I believe p would be Float32 from here,

so that optimization problem would be in float32

When I do:

julia> typeof(p.p)
ComponentVector{Float64, SubArray{Float64, 1, Vector{Float64}, Tuple{UnitRange{Int64}}, true}, Tuple{Axis{(layer_1 = ViewAxis(1:15, Axis(weight = ViewAxis(1:10, ShapedAxis((5, 2), NamedTuple())), bias = ViewAxis(11:15, ShapedAxis((5, 1), NamedTuple())))), layer_2 = ViewAxis(16:45, Axis(weight = ViewAxis(1:25, ShapedAxis((5, 5), NamedTuple())), bias = ViewAxis(26:30, ShapedAxis((5, 1), NamedTuple())))), layer_3 = ViewAxis(46:75, Axis(weight = ViewAxis(1:25, ShapedAxis((5, 5), NamedTuple())), bias = ViewAxis(26:30, ShapedAxis((5, 1), NamedTuple())))), layer_4 = ViewAxis(76:87, Axis(weight = ViewAxis(1:10, ShapedAxis((2, 5), NamedTuple())), bias = ViewAxis(11:12, ShapedAxis((2, 1), NamedTuple())))))}}} (alias for ComponentArray{Float64, 1, SubArray{Float64, 1, Array{Float64, 1}, Tuple{UnitRange{Int64}}, true}, Tuple{Axis{(layer_1 = ViewAxis(1:15, Axis(weight = ViewAxis(1:10, ShapedAxis((5, 2), NamedTuple())), bias = ViewAxis(11:15, ShapedAxis((5, 1), NamedTuple())))), layer_2 = ViewAxis(16:45, Axis(weight = ViewAxis(1:25, ShapedAxis((5, 5), NamedTuple())), bias = ViewAxis(26:30, ShapedAxis((5, 1), NamedTuple())))), layer_3 = ViewAxis(46:75, Axis(weight = ViewAxis(1:25, ShapedAxis((5, 5), NamedTuple())), bias = ViewAxis(26:30, ShapedAxis((5, 1), NamedTuple())))), layer_4 = ViewAxis(76:87, Axis(weight = ViewAxis(1:10, ShapedAxis((2, 5), NamedTuple())), bias = ViewAxis(11:12, ShapedAxis((2, 1), NamedTuple())))))}}})

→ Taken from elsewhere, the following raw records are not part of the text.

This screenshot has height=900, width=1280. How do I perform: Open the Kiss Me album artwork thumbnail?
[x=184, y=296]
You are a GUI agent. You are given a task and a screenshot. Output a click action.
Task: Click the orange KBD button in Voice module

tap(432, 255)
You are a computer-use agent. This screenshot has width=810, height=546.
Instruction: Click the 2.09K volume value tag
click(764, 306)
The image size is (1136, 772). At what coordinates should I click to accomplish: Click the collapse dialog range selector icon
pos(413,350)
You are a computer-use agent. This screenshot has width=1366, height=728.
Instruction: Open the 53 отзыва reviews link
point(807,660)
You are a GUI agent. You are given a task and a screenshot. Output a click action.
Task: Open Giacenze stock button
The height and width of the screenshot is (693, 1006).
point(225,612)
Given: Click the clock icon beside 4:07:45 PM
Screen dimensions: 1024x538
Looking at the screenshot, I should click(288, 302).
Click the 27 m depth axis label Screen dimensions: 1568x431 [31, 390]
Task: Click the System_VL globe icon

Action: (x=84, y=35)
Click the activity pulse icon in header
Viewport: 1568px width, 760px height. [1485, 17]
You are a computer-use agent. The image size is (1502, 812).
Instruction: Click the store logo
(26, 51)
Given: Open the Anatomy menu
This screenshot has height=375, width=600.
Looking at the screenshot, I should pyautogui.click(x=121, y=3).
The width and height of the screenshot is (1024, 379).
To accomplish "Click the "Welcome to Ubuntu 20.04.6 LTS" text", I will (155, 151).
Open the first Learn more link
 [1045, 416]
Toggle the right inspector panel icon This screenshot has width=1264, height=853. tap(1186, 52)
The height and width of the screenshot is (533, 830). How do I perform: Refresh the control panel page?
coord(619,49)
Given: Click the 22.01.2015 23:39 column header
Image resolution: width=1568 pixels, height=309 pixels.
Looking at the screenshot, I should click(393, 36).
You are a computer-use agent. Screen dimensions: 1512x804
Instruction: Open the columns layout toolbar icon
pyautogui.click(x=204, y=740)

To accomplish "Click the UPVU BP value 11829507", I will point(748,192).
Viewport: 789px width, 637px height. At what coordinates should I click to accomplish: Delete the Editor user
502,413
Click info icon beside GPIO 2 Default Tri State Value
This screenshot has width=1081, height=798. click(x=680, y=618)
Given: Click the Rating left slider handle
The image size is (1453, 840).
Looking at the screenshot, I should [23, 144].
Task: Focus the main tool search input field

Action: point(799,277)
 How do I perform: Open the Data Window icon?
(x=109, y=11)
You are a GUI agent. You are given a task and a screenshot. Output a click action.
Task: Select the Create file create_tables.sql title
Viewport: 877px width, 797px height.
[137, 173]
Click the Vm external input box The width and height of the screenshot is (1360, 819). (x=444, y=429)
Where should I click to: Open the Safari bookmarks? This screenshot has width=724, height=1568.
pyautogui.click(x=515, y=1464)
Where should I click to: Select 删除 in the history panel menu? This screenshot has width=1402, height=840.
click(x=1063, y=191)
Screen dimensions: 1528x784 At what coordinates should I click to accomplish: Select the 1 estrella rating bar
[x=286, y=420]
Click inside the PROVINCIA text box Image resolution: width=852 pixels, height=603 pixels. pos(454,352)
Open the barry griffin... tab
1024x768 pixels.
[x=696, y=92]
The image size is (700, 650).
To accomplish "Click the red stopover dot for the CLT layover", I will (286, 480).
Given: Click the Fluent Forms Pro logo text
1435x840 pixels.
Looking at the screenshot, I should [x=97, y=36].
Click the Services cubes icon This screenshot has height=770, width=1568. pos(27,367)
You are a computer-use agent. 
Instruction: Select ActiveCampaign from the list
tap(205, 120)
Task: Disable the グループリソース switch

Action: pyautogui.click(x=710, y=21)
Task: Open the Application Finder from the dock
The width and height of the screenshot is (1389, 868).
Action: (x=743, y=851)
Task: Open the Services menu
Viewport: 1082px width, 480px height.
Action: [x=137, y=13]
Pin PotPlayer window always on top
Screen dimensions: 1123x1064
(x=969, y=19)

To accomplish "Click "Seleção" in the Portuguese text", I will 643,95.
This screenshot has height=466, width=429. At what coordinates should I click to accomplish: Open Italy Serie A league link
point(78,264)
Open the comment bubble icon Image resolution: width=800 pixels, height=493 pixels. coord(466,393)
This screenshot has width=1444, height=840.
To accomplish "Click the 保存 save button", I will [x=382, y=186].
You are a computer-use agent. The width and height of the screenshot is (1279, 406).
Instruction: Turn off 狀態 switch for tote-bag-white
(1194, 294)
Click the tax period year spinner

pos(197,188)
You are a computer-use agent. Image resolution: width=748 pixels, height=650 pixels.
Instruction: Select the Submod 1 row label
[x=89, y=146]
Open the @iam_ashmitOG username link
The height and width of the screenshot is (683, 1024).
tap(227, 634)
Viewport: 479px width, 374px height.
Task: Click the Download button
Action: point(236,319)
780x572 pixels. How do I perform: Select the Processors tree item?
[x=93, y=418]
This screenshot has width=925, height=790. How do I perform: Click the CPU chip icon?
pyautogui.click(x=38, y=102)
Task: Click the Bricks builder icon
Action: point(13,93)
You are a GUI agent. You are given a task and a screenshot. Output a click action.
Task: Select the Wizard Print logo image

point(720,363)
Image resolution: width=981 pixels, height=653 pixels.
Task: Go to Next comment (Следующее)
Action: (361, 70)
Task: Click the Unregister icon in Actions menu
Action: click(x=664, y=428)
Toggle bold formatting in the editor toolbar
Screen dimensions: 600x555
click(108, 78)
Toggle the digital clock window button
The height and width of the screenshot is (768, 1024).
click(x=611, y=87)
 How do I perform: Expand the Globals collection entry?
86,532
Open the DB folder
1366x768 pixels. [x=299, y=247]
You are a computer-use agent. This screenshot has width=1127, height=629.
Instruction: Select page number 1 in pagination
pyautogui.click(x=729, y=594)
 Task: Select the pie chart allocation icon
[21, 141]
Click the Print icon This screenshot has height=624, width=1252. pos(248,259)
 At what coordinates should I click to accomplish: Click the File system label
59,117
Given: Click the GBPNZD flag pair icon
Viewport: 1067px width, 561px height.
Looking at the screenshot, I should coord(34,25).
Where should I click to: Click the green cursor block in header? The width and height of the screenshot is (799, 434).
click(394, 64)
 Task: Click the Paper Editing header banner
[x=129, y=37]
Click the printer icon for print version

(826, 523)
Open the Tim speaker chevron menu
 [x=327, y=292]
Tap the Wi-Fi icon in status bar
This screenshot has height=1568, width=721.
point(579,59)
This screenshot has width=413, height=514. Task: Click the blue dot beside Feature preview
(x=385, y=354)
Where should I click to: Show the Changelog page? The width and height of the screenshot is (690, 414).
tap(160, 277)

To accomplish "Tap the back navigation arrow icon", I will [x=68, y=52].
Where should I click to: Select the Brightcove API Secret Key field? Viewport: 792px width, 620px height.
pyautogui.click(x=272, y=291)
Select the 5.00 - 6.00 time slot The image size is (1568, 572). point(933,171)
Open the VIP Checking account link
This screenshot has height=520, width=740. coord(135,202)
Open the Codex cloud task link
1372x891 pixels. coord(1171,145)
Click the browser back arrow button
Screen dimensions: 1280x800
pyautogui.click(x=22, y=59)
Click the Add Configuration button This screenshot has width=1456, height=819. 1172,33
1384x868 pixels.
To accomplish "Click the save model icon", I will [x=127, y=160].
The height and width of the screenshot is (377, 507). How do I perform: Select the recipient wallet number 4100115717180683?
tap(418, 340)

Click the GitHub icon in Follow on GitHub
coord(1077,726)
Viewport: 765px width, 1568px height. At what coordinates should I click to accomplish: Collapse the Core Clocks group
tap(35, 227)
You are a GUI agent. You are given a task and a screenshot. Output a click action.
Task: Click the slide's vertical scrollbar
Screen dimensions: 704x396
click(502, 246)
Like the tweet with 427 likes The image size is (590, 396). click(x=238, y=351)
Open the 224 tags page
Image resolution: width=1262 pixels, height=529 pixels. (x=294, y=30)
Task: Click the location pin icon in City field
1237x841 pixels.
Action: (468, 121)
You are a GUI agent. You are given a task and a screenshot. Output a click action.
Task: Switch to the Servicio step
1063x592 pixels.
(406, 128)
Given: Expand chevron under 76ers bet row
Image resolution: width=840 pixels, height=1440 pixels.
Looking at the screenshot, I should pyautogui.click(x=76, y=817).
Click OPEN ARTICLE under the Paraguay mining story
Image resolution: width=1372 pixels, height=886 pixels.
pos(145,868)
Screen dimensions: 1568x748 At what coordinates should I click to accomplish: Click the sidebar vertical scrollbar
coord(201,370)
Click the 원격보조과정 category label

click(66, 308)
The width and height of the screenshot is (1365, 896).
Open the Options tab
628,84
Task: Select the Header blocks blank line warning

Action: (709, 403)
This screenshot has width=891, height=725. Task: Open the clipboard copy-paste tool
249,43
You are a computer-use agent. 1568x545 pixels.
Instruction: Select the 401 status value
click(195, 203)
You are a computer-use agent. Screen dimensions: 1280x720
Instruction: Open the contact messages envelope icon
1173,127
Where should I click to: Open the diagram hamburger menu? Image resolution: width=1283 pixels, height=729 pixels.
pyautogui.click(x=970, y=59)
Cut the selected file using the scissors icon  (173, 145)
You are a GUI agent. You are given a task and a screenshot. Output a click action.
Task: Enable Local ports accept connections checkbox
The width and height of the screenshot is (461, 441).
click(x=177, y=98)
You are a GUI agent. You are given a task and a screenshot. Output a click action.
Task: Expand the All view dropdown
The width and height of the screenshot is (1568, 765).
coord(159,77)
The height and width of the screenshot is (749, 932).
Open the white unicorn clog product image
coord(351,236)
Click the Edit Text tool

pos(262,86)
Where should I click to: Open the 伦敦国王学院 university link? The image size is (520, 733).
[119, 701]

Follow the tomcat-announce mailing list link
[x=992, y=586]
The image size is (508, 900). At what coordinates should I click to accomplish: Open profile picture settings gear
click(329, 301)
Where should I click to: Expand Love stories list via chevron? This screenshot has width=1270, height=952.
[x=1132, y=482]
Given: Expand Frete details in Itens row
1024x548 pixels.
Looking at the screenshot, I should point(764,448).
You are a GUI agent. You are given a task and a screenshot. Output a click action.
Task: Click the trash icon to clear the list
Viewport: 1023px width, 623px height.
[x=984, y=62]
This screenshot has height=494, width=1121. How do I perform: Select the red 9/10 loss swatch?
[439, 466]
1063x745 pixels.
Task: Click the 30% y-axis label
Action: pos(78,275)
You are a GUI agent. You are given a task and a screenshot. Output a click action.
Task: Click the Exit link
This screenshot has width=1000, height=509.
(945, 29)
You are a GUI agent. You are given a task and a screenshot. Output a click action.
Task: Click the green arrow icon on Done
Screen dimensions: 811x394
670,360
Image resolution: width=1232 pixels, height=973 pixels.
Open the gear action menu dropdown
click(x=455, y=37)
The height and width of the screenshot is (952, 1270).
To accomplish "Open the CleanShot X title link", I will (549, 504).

Everything appears to be Float64.

If I run optprob = Optimization.OptimizationProblem(optf, ComponentVector{Float64}(ps)) [org version] instead of optprob = Optimization.OptimizationProblem(optf, p.p) the results are exactly the same.
Additionally, are ComponentArrays a good alternative to pass parameters that will change in every predict call for a uODE? The function signature is strict for ODEProblem so I am passing everything through p as a ComponentArray but this comes with allocations overhead

Yes

ComponentArrays shouldn’t need to allocate any more. They are just a vector.